After a long wait and many delays, NASA finally released the James Webb Space Telescope on Christmas Eve, 2021. There’s no wonder why Webb is considered the most powerful telescope ever built. It may not be just a way of boasting about their invention. The telescope will uncover a lot of exciting stuff about the galaxies and their stars.
But NASA itself also reveals that it’s only a matter of time until space debris will come into collision with the agency’s new space telescope.
No need to worry
There’s no need to worry about James Webb getting damaged except for some minor damages to the mirrors. And since we’re assuming that NASA scientists aren’t superstitious enough to believe that broken mirrors will bring bad luck, that won’t be a significant problem, either.

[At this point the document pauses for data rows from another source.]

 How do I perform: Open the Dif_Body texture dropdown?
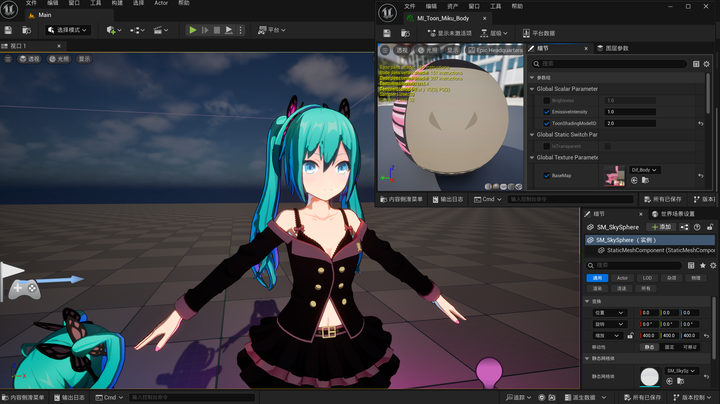pyautogui.click(x=644, y=170)
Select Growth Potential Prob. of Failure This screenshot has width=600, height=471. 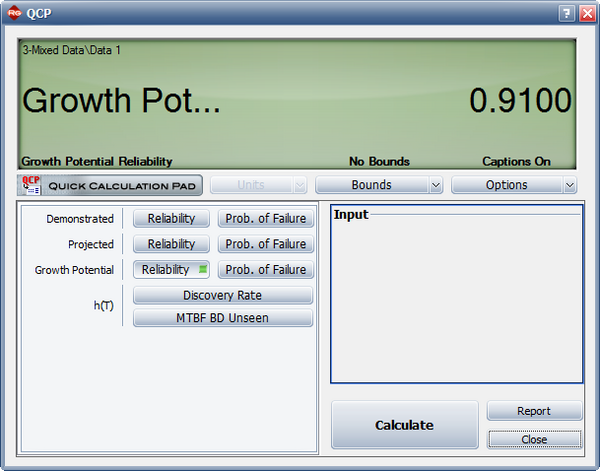pos(265,270)
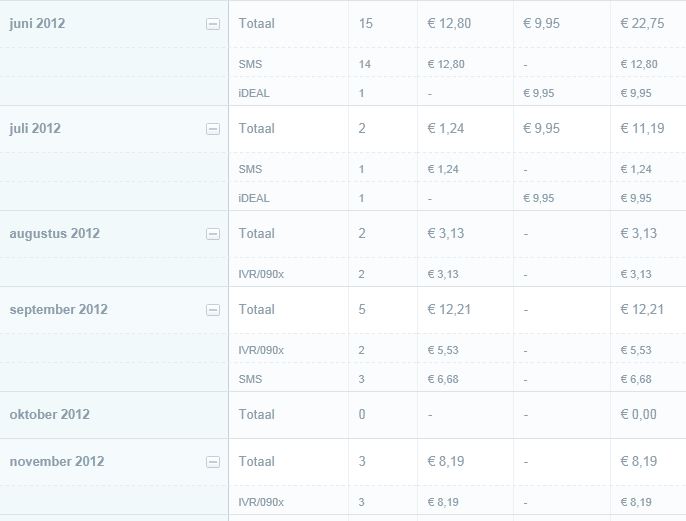Collapse the juli 2012 month breakdown
Viewport: 686px width, 521px height.
pyautogui.click(x=213, y=129)
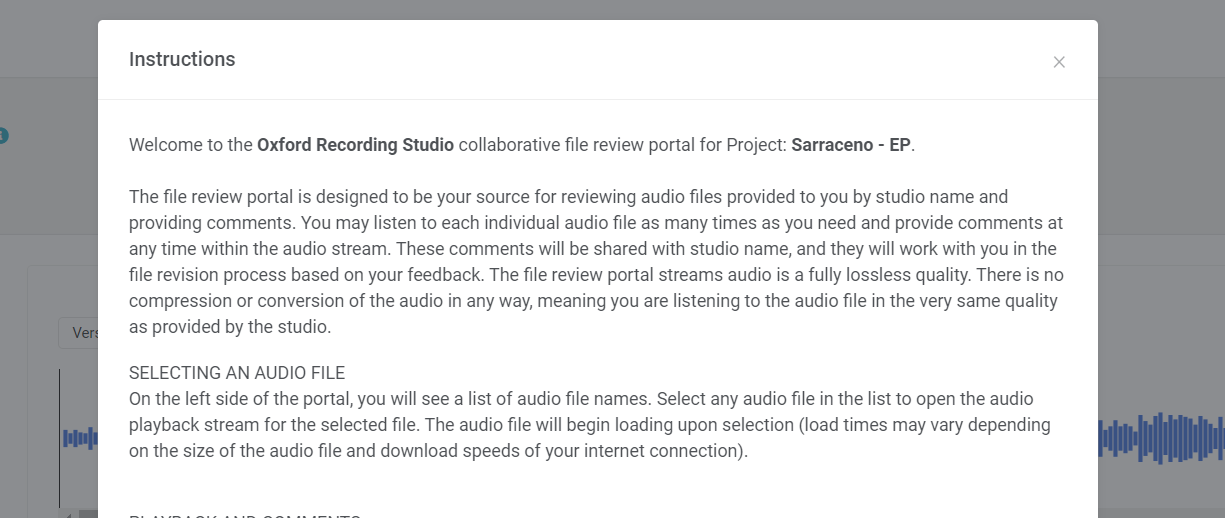The height and width of the screenshot is (518, 1225).
Task: Click the "Welcome to the" intro text
Action: pos(190,145)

While speaking during a live stream, Michelle Thaller, the NASA Goddard Space Flight Center scientist, declared:
Some small impacts from micrometeorites will happen,
You know, over the lifetime of the mission there will be some damage to the mirrors of the telescope.
During the same stream, NASA engineer Julie Van Campen declared:
Let’s say a piece of debris hits it,
And then we had a problem like that broke a mirror.
Otherwise, NASA’s telescope is expected to work fine and bring precious information about the Cosmos for about a decade. The telescope has enough fuel to last that long, which is great news. NASA itself brought the information about Webb having so much fuel via its official website.
Among its ambitious objectives, the JWST aims to unpuzzle the mechanisms behind the powerful flickering flares that happen in the surrounding material of Sagittarius A, the supermassive black hole located in our Milky Way galaxy. It’s only a matter of time before Webb will start collecting precious data!